Bilibin liked conversation as he liked work, only when it could
be made elegantly witty. In society he always awaited an opportunity to
say something striking and took part in a conversation only when that
was possible. His conversation was always sprinkled with wittily
original, finished phrases of general interest. These sayings were prepared
in the inner laboratory of his mind in a portable form as if intentionally,
so that insignificant society people might carry them from drawing room
to drawing room. And, in fact, Bilibin's witticisms were hawked about
in the Viennese drawing rooms and often had an influence on
matters considered important.
His thin, worn, sallow face was covered
with deep wrinkles, which always looked as clean and well washed as the tips
of one's fingers after a Russian bath. The movement of these wrinkles formed
the principal play of expression on his face. Now his forehead would pucker
into deep folds and his eyebrows were lifted, then his eyebrows would descend
and deep wrinkles would crease his cheeks. His small, deep-set eyes
always twinkled and looked out straight.
"Well, now tell me about your
exploits," said he.
Bolkonski, very modestly without once mentioning
himself, described the engagement and his reception by the Minister of
War.
"They received me and my news as one receives a dog in a game
of skittles," said he in conclusion.
Bilibin smiled and the wrinkles
on his face disappeared.
"Cependant, mon cher," he remarked, examining
his nails from a distance and puckering the skin above his left eye, "malgre
la haute estime que je professe pour the Orthodox Russian army, j'avoue que
votre victoire n'est pas des plus victorieuses." *
* "But my dear
fellow, with all my respect for the Orthodox Russian army, I must say that
your victory was not particularly victorious."

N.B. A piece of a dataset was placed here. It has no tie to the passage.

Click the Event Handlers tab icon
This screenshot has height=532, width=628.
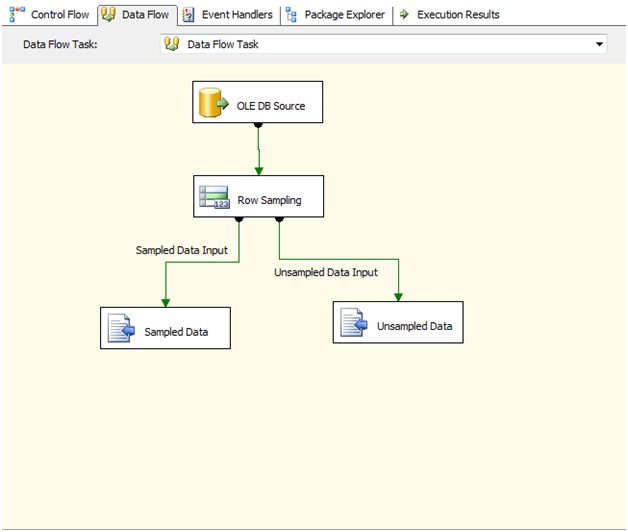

He went on talking in this
way in French, uttering only those words in Russian on which he wished to put
a contemptuous emphasis.
"Come now! You with all your forces fall on the
unfortunate Mortier and his one division, and even then Mortier slips through
your fingers! Where's the victory?"
"But seriously," said Prince
Andrew, "we can at any rate say without boasting that it was a little better
than at Ulm..."
"Why didn't you capture one, just one, marshal for
us?"
"Because not everything happens as one expects or with the
smoothness of a parade. We had expected, as I told you, to get at their rear
by seven in the morning but had not reached it by five in the
afternoon."
"And why didn't you do it at seven in the morning? You ought
to have been there at seven in the morning," returned Bilibin with a smile.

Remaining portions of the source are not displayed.